その写真には教頭先生の死体が写っていた。
「これが、今日の昼に送られてきた写真だ
その後裏に書いてた番号に連絡すると、ナミエと言う方が出たらしく、本部がこの案件を俺達リヴィルにまかせると言ってきた。」
ナミエ先生と言うとユグドラシルの教師で主に実践魔法の授業を担当してる人だ。
「お前達生徒に知られていないのはナミエ先生が被害の拡大、生徒の混乱を避ける為に認識阻害魔法を使用したんだとよ。
本当に魔法って便利だよな、俺も使いたいぐらいだ。」
往人は魔法が使えないからか、羨ましそうな顔をした。
「便利と言えば便利ですけど、その分面倒なんですよ?
魔法にも得手不得手が存在しますし、何より!な に よ り!
特殊系とか!日常生活で全く役に立たないのに、それしか伸び代のあるものがないって悲しすぎます!」
「何を言ってる、認識阻害魔法も特殊系だろ?なら、隠したい凶器や刃物残すべき痕跡を消せるじゃないか。

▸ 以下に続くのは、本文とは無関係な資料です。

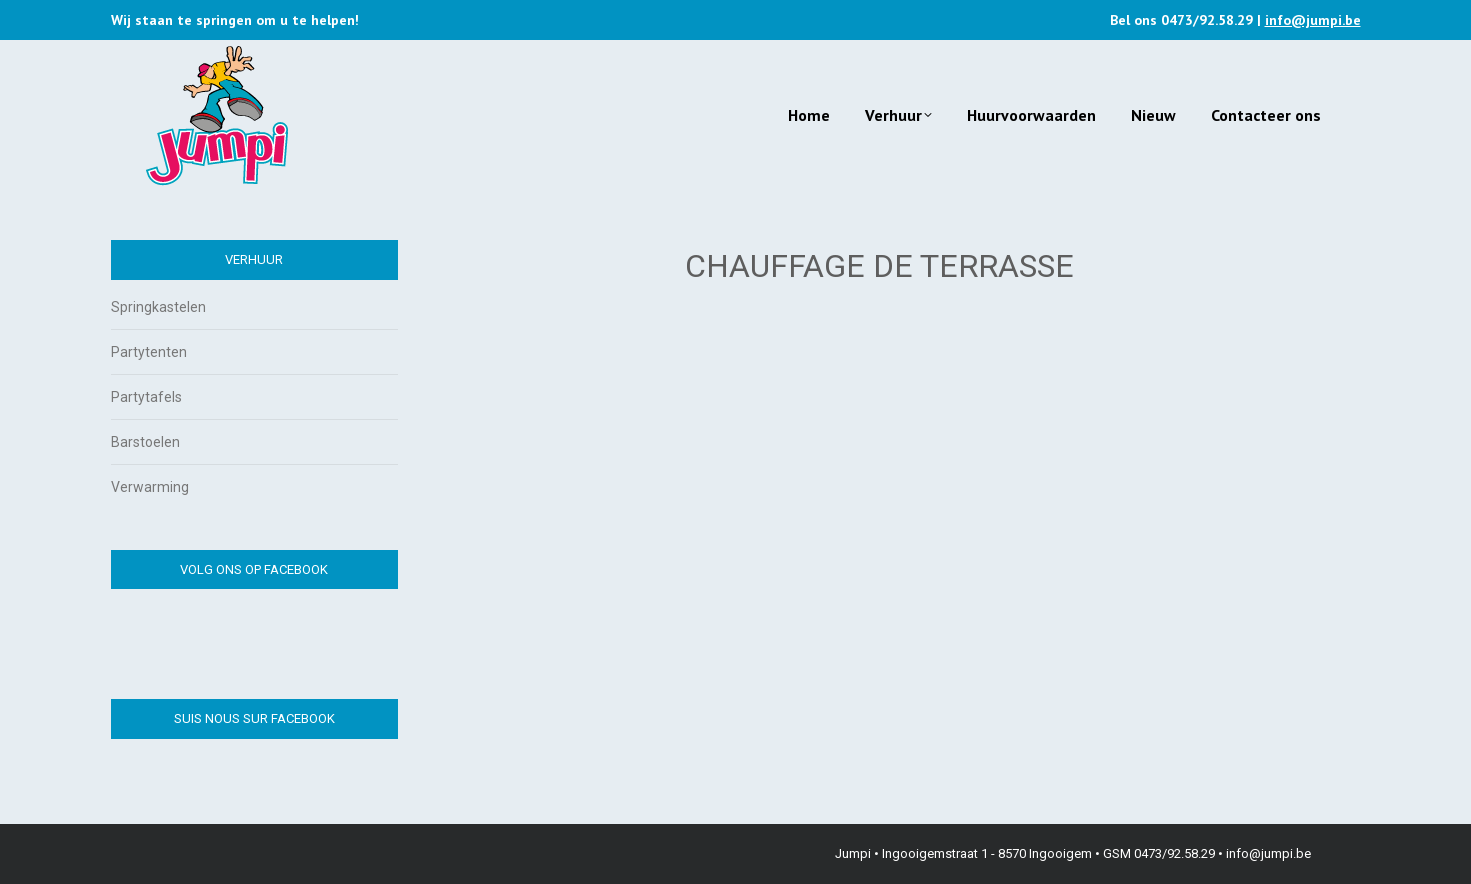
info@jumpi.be (1313, 20)
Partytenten (149, 352)
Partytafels (146, 397)
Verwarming (150, 487)
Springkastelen (158, 307)
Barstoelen (145, 442)
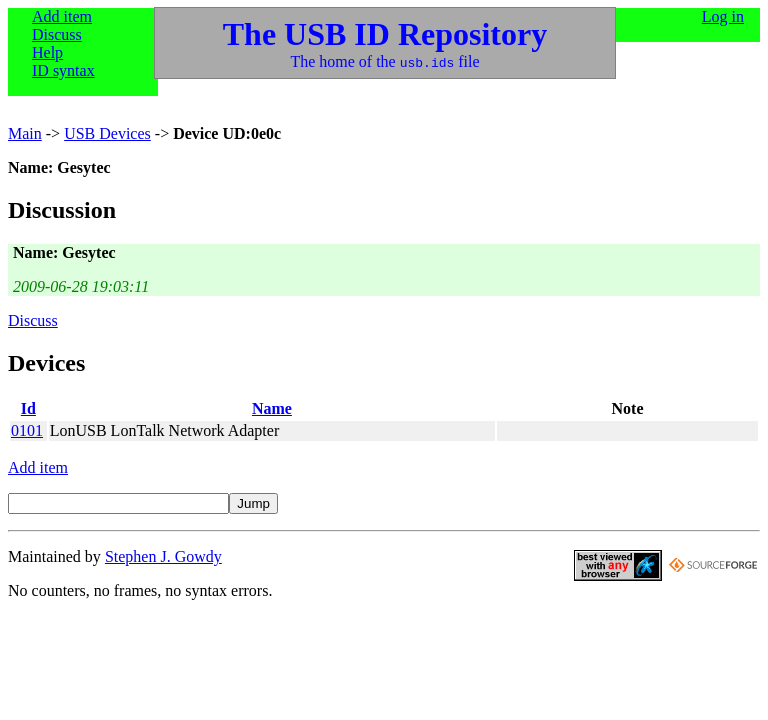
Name (272, 408)
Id (28, 408)
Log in (723, 16)
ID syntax (63, 70)
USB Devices (107, 133)
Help (47, 52)
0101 (27, 430)
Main (25, 133)
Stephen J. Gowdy (163, 556)
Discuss (57, 34)
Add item (62, 16)
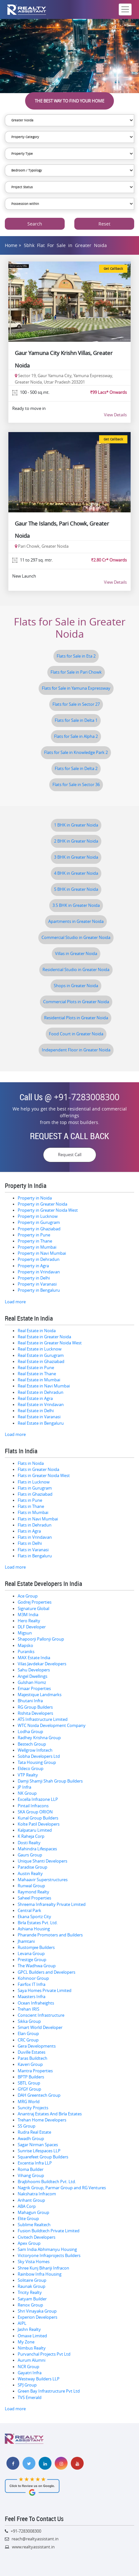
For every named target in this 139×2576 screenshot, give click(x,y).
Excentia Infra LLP (35, 2163)
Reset (104, 224)
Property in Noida (35, 1198)
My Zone (26, 2342)
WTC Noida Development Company (52, 1725)
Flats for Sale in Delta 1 (76, 720)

まぁ、ロルの場合隠すよりも暴く方が得意だから確に辛いかもな。」
そう、往人の言う通り私は特殊系の中でもそれを解除したりする方が得意なのだ。
だから、魔法が使えても余り嬉しくない。
「それに、俺から言わせてもらえば暴く系の魔法が得意な奴の方が心強い、今まではその手の薬品とかを使って認識解除をしてきたからな。」
確に往人は魔法が使えないのだが、この人は魔法の痕跡を目で見ることが出来る。
いわゆるチートに近い眼の持ち主なのだ。
その代わり、その眼にマナがごっそり持っていかれてるから低級魔法ですら使う事が出来ないんだけど、この事はリヴィルのメンバーと本部の上層部しか知らない。
この情報が漏洩した場合、往人の眼を目的とした殺人や誘拐が発生しかねないからだ。
「で?往人が私を事務所に呼んだ理由はこの事件が収まるまで安全な事務所に匿ってくれるから、なんですよね?」
わかってはいるが一応抵抗しておく。
「そんな分けないだろ
お前みたいな優秀なバディが居るんだ。
今から現場調査に行くんだよ」
と往人は当たり前の様に私の背中を押して事務所を出るのであった。
「学校にとんぼ返りするんなら、わざわざ事務所に呼ばないでくださいよぉ〜」
それは、白い息が出る程寒い 冬の出来事だ。